Extracted material —
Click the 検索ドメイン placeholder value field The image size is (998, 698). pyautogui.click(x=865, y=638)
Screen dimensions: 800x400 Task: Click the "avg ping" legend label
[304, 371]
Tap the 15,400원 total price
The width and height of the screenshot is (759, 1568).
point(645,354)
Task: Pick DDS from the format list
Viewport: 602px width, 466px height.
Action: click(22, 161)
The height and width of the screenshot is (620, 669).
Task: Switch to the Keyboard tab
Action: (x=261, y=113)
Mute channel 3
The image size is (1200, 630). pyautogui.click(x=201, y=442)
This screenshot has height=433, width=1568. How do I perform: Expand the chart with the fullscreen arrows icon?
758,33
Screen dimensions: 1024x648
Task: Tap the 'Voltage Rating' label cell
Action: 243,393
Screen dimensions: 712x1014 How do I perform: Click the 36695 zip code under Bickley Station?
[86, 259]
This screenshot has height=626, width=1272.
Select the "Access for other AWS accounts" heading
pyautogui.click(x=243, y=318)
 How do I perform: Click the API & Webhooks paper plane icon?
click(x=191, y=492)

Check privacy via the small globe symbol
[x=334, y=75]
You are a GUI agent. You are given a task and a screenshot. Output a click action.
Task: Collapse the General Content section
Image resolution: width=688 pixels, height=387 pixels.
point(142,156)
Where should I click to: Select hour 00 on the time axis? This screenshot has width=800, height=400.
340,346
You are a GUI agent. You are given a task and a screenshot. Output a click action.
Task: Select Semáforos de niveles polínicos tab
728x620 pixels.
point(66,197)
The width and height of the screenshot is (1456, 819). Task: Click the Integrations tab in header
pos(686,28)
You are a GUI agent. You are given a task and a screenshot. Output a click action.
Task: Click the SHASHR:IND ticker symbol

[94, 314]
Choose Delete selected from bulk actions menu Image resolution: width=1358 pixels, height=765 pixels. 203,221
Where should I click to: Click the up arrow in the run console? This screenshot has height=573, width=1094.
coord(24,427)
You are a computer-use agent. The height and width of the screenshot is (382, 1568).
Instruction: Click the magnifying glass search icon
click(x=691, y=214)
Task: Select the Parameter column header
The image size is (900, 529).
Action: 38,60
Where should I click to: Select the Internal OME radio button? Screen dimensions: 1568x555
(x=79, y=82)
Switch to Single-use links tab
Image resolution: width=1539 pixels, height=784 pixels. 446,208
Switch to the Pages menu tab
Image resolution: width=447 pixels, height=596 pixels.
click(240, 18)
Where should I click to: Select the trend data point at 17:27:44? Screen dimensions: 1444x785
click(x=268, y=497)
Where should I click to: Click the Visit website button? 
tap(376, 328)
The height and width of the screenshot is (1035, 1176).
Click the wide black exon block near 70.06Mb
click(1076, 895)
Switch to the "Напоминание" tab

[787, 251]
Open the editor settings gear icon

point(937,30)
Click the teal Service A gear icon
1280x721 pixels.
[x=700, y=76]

Work task — In full and without changes, give the data above once more.

Written solution —
Click the 検索ドメイン placeholder value field The image size is (998, 698). pyautogui.click(x=865, y=638)
Screen dimensions: 800x400 Task: Click the "avg ping" legend label
[304, 371]
Tap the 15,400원 total price
The width and height of the screenshot is (759, 1568).
point(645,354)
Task: Pick DDS from the format list
Viewport: 602px width, 466px height.
Action: click(22, 161)
The height and width of the screenshot is (620, 669).
Task: Switch to the Keyboard tab
Action: (x=261, y=113)
Mute channel 3
The image size is (1200, 630). pyautogui.click(x=201, y=442)
This screenshot has height=433, width=1568. How do I perform: Expand the chart with the fullscreen arrows icon?
758,33
Screen dimensions: 1024x648
Task: Tap the 'Voltage Rating' label cell
Action: 243,393
Screen dimensions: 712x1014 How do I perform: Click the 36695 zip code under Bickley Station?
[86, 259]
This screenshot has height=626, width=1272.
Select the "Access for other AWS accounts" heading
pyautogui.click(x=243, y=318)
 How do I perform: Click the API & Webhooks paper plane icon?
click(x=191, y=492)

Check privacy via the small globe symbol
[x=334, y=75]
You are a GUI agent. You are given a task and a screenshot. Output a click action.
Task: Collapse the General Content section
Image resolution: width=688 pixels, height=387 pixels.
point(142,156)
Where should I click to: Select hour 00 on the time axis? This screenshot has width=800, height=400.
340,346
You are a GUI agent. You are given a task and a screenshot. Output a click action.
Task: Select Semáforos de niveles polínicos tab
728x620 pixels.
point(66,197)
The width and height of the screenshot is (1456, 819). Task: Click the Integrations tab in header
pos(686,28)
You are a GUI agent. You are given a task and a screenshot. Output a click action.
Task: Click the SHASHR:IND ticker symbol

[94, 314]
Choose Delete selected from bulk actions menu Image resolution: width=1358 pixels, height=765 pixels. 203,221
Where should I click to: Click the up arrow in the run console? This screenshot has height=573, width=1094.
coord(24,427)
You are a computer-use agent. The height and width of the screenshot is (382, 1568).
Instruction: Click the magnifying glass search icon
click(x=691, y=214)
Task: Select the Parameter column header
The image size is (900, 529).
Action: 38,60
Where should I click to: Select the Internal OME radio button? Screen dimensions: 1568x555
(x=79, y=82)
Switch to Single-use links tab
Image resolution: width=1539 pixels, height=784 pixels. 446,208
Switch to the Pages menu tab
Image resolution: width=447 pixels, height=596 pixels.
click(240, 18)
Where should I click to: Select the trend data point at 17:27:44? Screen dimensions: 1444x785
click(x=268, y=497)
Where should I click to: Click the Visit website button? 
tap(376, 328)
The height and width of the screenshot is (1035, 1176).
Click the wide black exon block near 70.06Mb
click(1076, 895)
Switch to the "Напоминание" tab

[787, 251]
Open the editor settings gear icon

point(937,30)
Click the teal Service A gear icon
1280x721 pixels.
[x=700, y=76]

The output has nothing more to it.